WAFs Designed to Solve a Different Problem – Ineffective Against APBs
When discussing bot problems with prospective clients, Distil often hears, “I’ve got a web application firewall (WAF) to handle that.” However, WAFs were never designed to to manage the volume, variety, and sophistication of today’s bots.
Instead, they identify and block application exploits looking to attack a coding vulnerability. They are IP-centric and use attack signatures. But in the world of bots, there are no signatures. Bots aren’t limited to perpetrating website attacks, rather they programmatically abuse and misuse websites—resulting in a wide assortment of problems.
Bots are dynamic; they can attack anything. If a hacker can dream up a way to misuse a site or its data, then they can create a bot to do it. For this reason WAFs and bot detection solutions solve different problems.
The evolution of bad bots over the years has been such that they can now bring serious damage to organizations that are not prepared for them. Whereas five years ago bad bots were mostly doing web scraping and form spam, over the past two years or so they have become capable of much more sophisticated actions.
Bad bots are now capable of activities such as transaction fraud, account takeovers, API hijacking, and uncovering vulnerabilities in IT infrastructures. They can have an impact on a company’s analytics as well as its infrastructure performance.

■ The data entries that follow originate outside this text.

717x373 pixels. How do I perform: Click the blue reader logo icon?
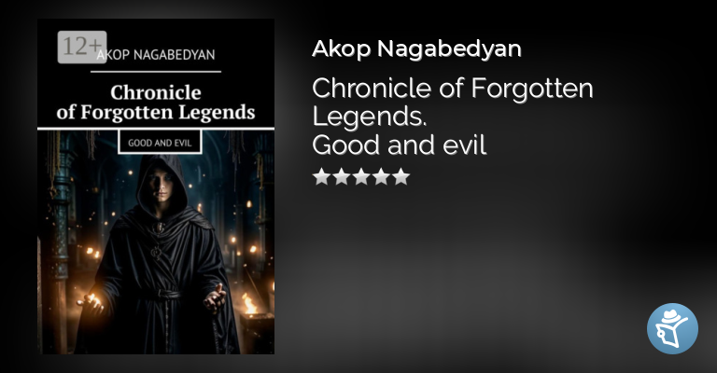point(672,328)
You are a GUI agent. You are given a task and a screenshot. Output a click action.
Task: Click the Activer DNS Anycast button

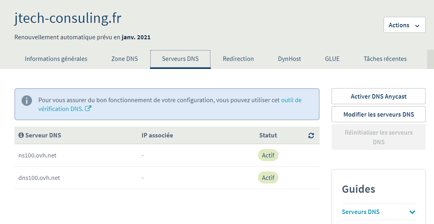pos(378,96)
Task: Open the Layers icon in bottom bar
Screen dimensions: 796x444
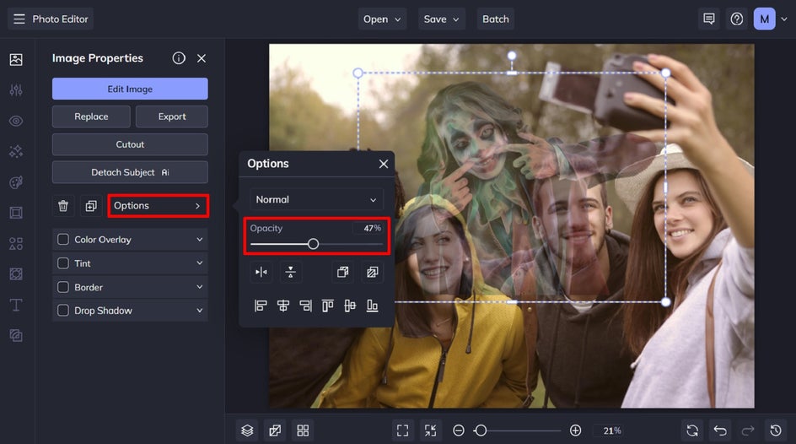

Bad bots, including APBs, are affecting companies in diverse sectors such as financial services, digital publishing, healthcare, ecommerce, real estate and transportation. The damage bad bots can do is only limited by the innovation of their operators.
Assessing the Risk and Economic Impact of Bad Bots
Organizations must make it a priority to assess the true risks of bad bots and determine the best technology investments they can make to address the challenge, according to Derek Brink, vice president and research fellow at research firm Aberdeen Group.
Aberdeen research shows the likely risk of experiencing bad bots can range between 1.8% and 7.6% of the annual revenue that the site contributes to the organization. The most likely median is about 4% or about four million dollars for a site that’s generating $100 million in revenue, but the likelihood of risk scales up or down regardless of the site’s revenue.
“You have to ask the business decision makers, ‘are you willing to accept the risk of between 1.8 and 7.6% of our annual revenue to bad bots with the median being about 4%?’” Brink says. “If that's an acceptable risk, if you're willing to deal with that, then let's just keep doing what we're doing.” Enterprises can take steps to address the risk of bad bots.
“You can choose to accept it. You can choose to assign it to somebody else. You can choose to try to reduce it to a more acceptable level” by deploying technology such as Distil Networks’, Brink says. The security team is responsible for determining what the risk is, how it can be reduced to a lower level, and how much that will cost.